1. Do I fill with Marine Tex and sand it smooth? 
2. Do I try to fill holes with small dowels and epoxy or Marine tex? 
3. Do I need a pro to repair this? 

Any insight is appreciated. 

Thanks!


----------



## No Bait / Lures Only (Apr 10, 2011)

My boats have all been with ITEM (1).
Race boats use marine tex to build torque tabs on lower units, also fill in around nose cones and low water pickups on lower units


----------



## houndog (Jun 20, 2016)

If I were doing it, I would use a water-loving epoxy putty like: http://allfixepoxy.com/
Jam it into the holes, let it set, sand and touch up...much easier to work with than epoxy.


----------



## ZaneD (Feb 28, 2017)

Marine-tex is and epoxy product, correct? So the putty would be like a thicker version similar to the JB weld products that come in a tube?


----------



## FSUDrew99 (Feb 3, 2015)

ZaneD said:


> Marine-tex is and epoxy product, correct? So the putty would be like a thicker version similar to the JB weld products that come in a tube?



I filled some holes from my power pole with Marine Tex and also using a small diameter wooden dowel to help with packing in the Marine Tex in with.

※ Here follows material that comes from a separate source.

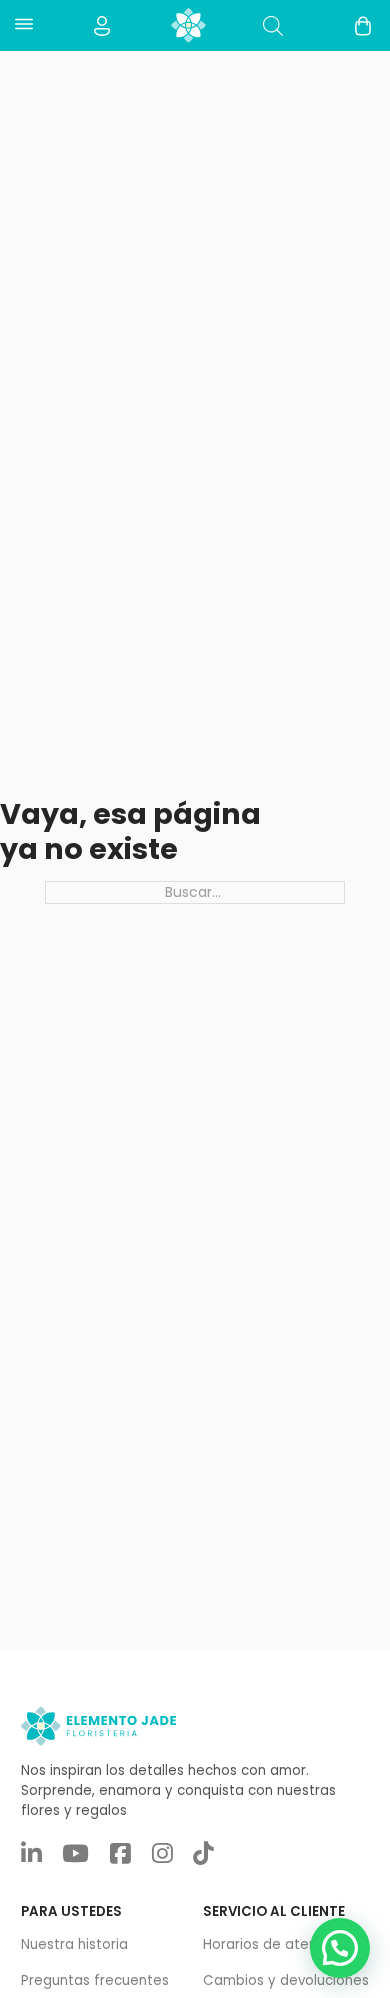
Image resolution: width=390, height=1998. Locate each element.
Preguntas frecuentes (95, 1980)
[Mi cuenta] (102, 26)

Marine Tex is easy to work with. Mix it, work it like putty and you can wet your hands to smooth out. I left mine a 1/8 inch below the gel coat surface and then applied gel coat over it to match the boat.

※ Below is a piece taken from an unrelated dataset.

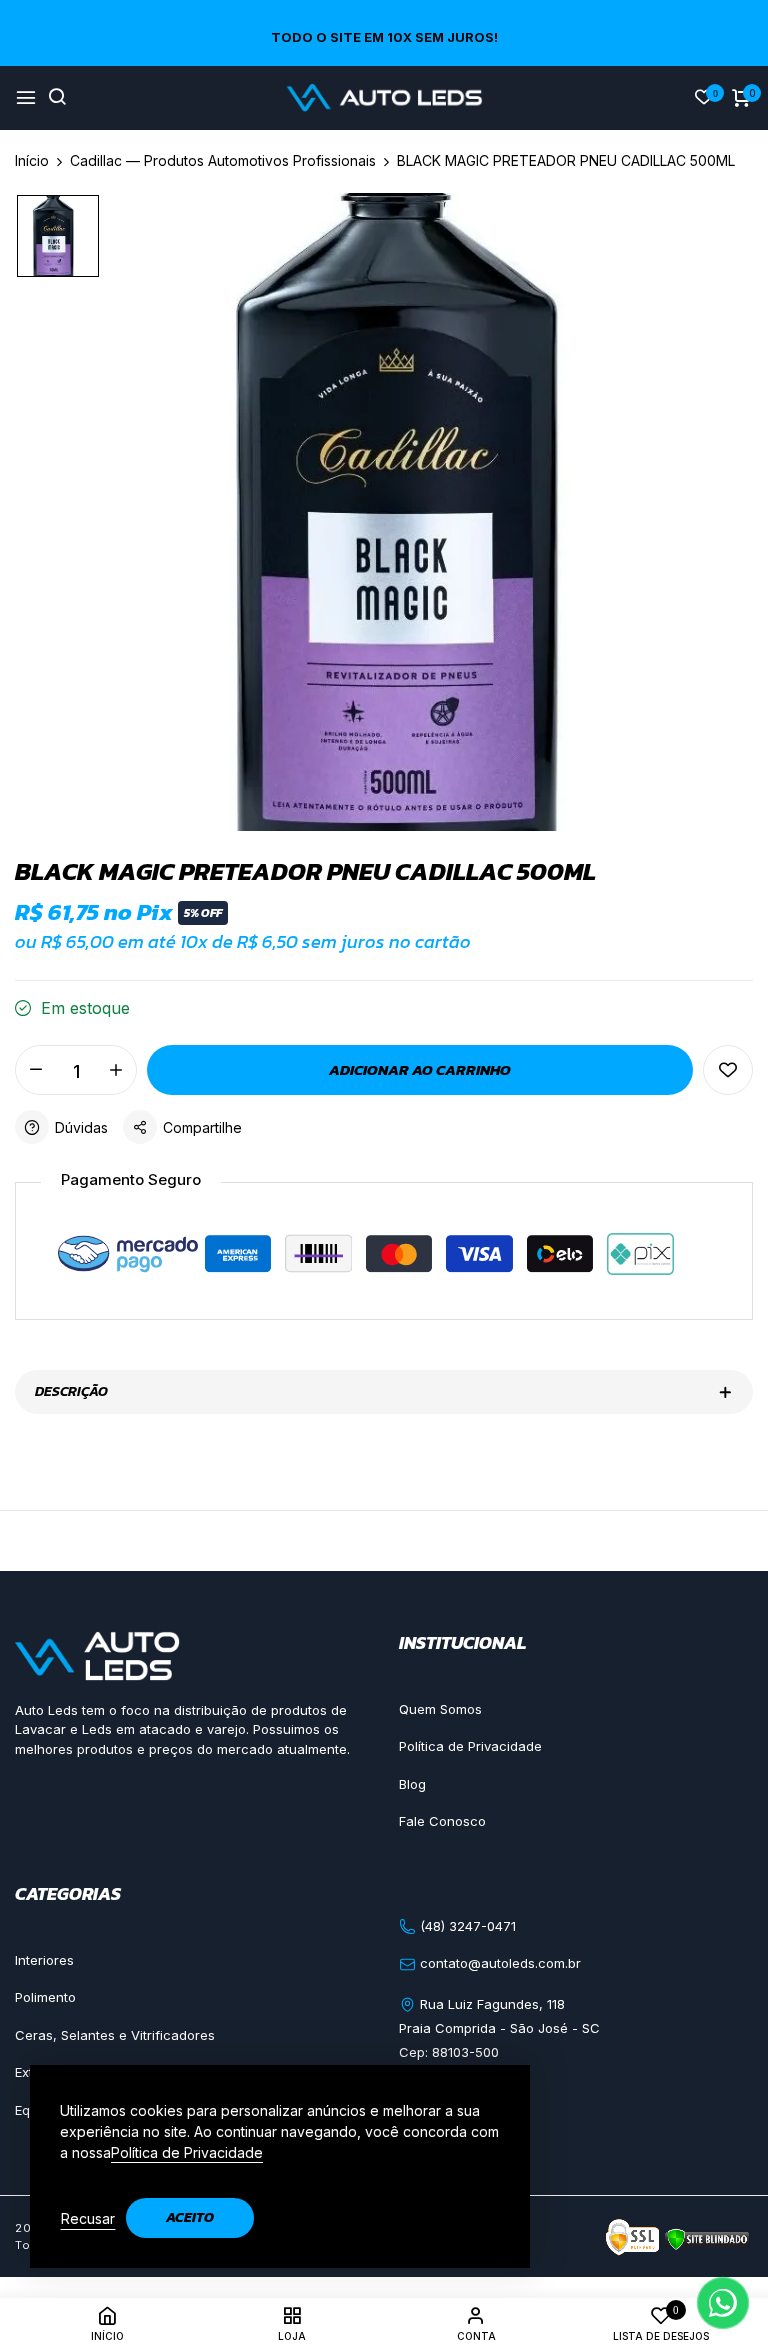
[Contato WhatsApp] (723, 2303)
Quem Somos (440, 1709)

Perfect for below water and above the water line applications.


----------



## ZaneD (Feb 28, 2017)

FSUDrew99 said:


> I filled some holes from my power pole with Marine Tex and also using a small diameter wooden dowel to help with packing in the Marine Tex in with.
> 
> 
> Marine Tex is easy to work with. Mix it, work it like putty and you can wet your hands to smooth out. I left mine a 1/8 inch below the gel coat surface and then applied gel coat over it to match the boat.
> ...


I do have a can of gel coat but I've never used it. What's the best method to apply a thin coat and get it smooth/polished to match? I did use a tiny gel coat repair kit once that included a piece of flexible plastic that you were supposed to put over the repair to smooth it out and then remove once it dried. Is that something I should consider?


----------



## yobata (Jul 14, 2015)

ZaneD said:


> I do have a can of gel coat but I've never used it. What's the best method to apply a thin coat and get it smooth/polished to match? I did use a tiny gel coat repair kit once that included a piece of flexible plastic that you were supposed to put over the repair to smooth it out and then remove once it dried. Is that something I should consider?


Just use clear packing tape. The epoxy will not stick to it. I would assume that gel coat will also not stick to it, but you can do a small sample on a piece of cardboard to be sure.


----------



## ZaneD (Feb 28, 2017)

yobata said:


> Just use clear packing tape. The epoxy will not stick to it. I would assume that gel coat will also not stick to it, but you can do a small sample on a piece of cardboard to be sure.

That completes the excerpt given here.